**WHAT TO WORK ON**. Starting from the line with "The width and", please copy exactly every line to the end of the listing, but not the pictures.

_____

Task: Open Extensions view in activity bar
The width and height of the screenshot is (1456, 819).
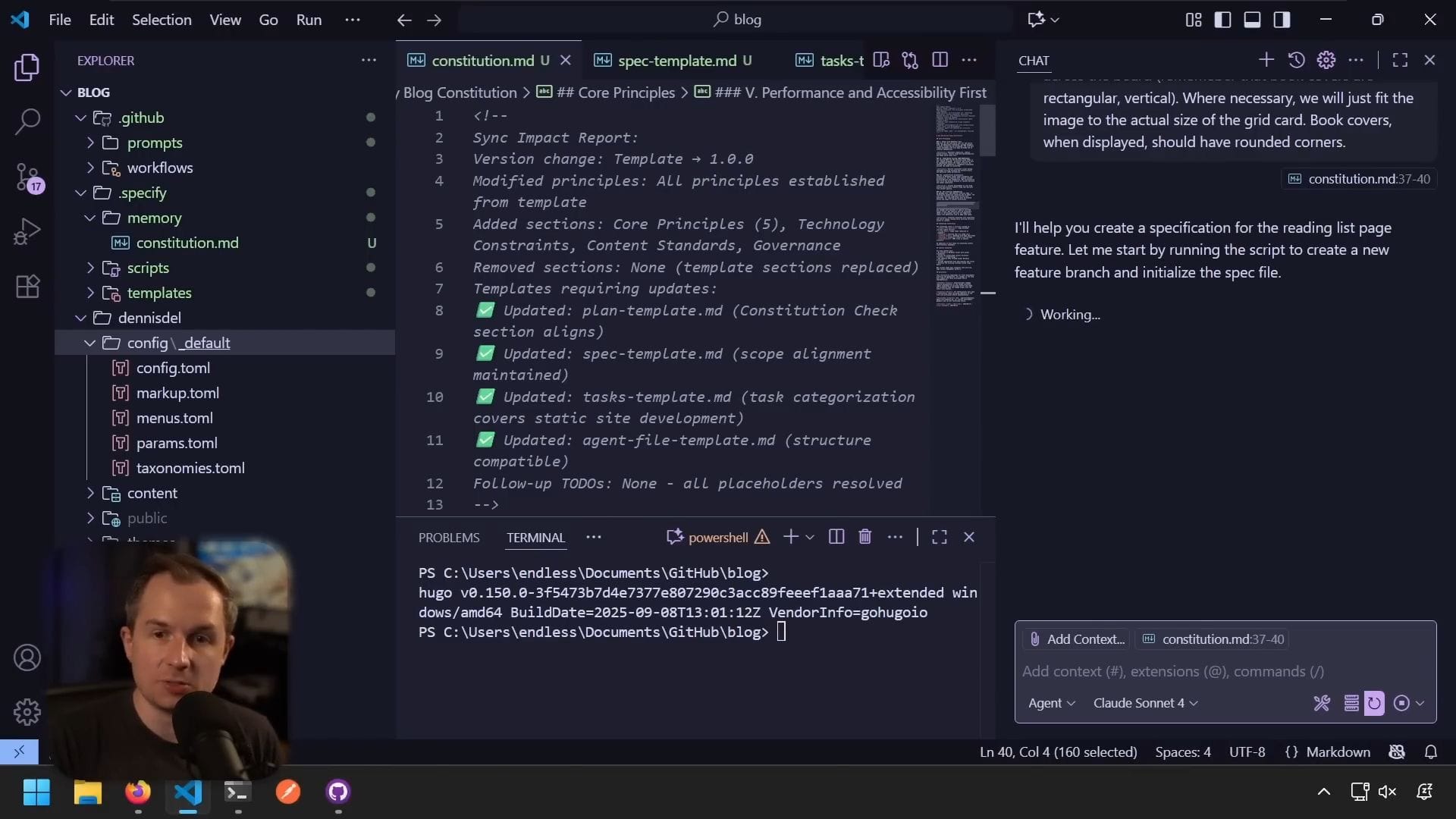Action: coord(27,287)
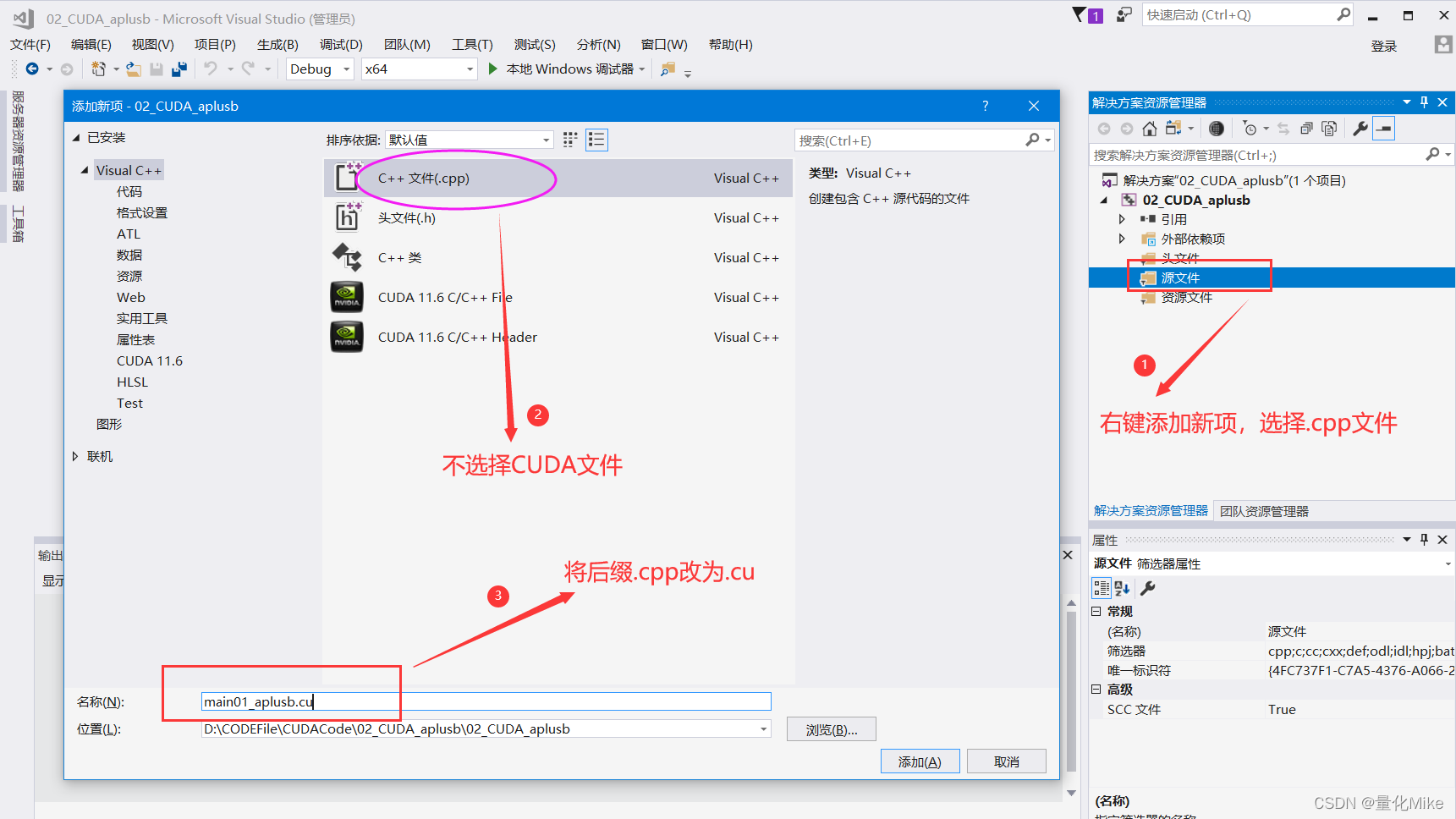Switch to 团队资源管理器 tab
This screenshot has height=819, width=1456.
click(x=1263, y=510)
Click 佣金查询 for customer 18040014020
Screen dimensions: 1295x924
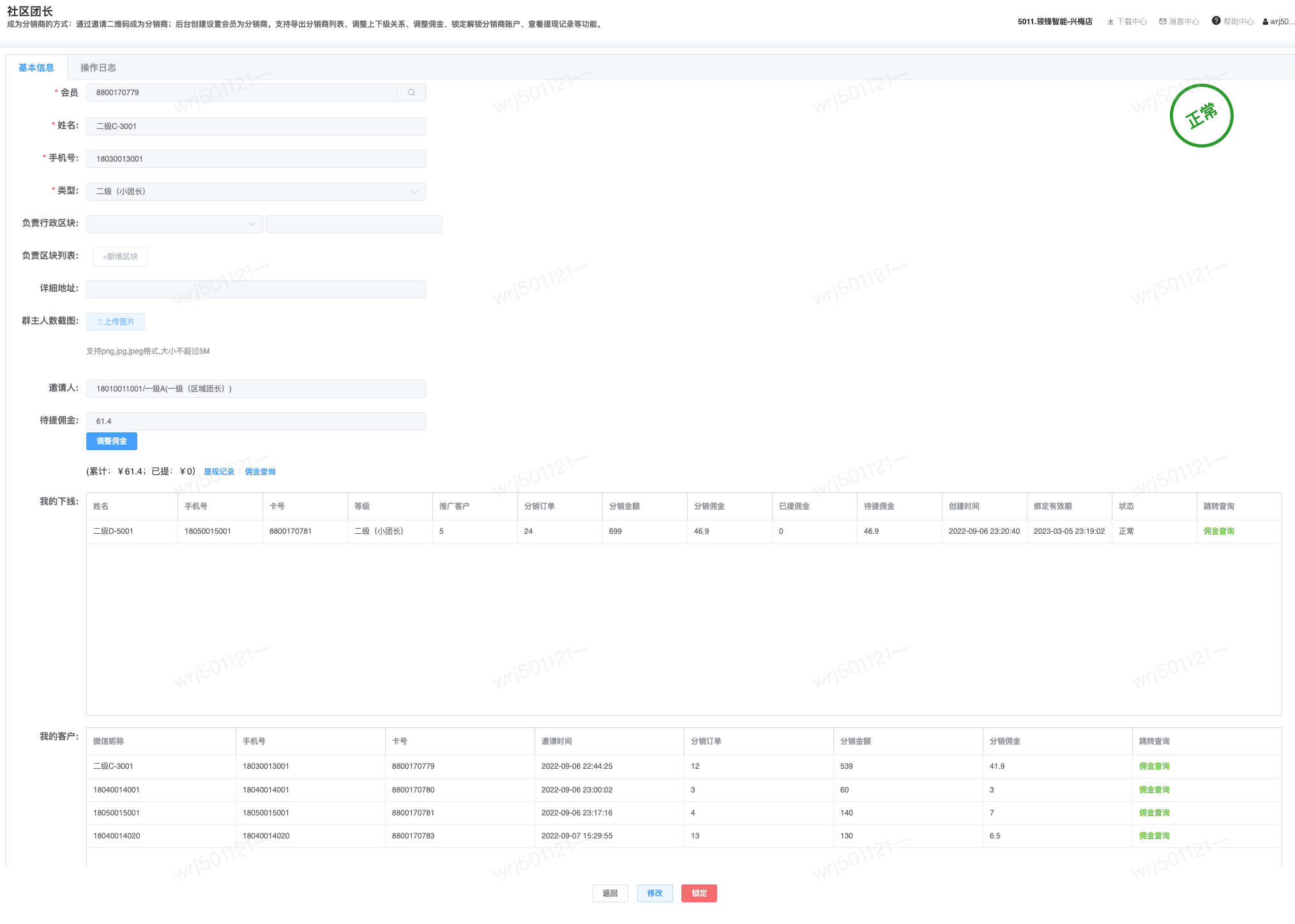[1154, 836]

_____

**SOLUTION BELOW**.
The width and height of the screenshot is (1456, 819).
Action: coord(27,287)
Switch to 团队资源管理器 tab
This screenshot has height=819, width=1456.
click(x=1263, y=510)
Click 佣金查询 for customer 18040014020
Screen dimensions: 1295x924
[1154, 836]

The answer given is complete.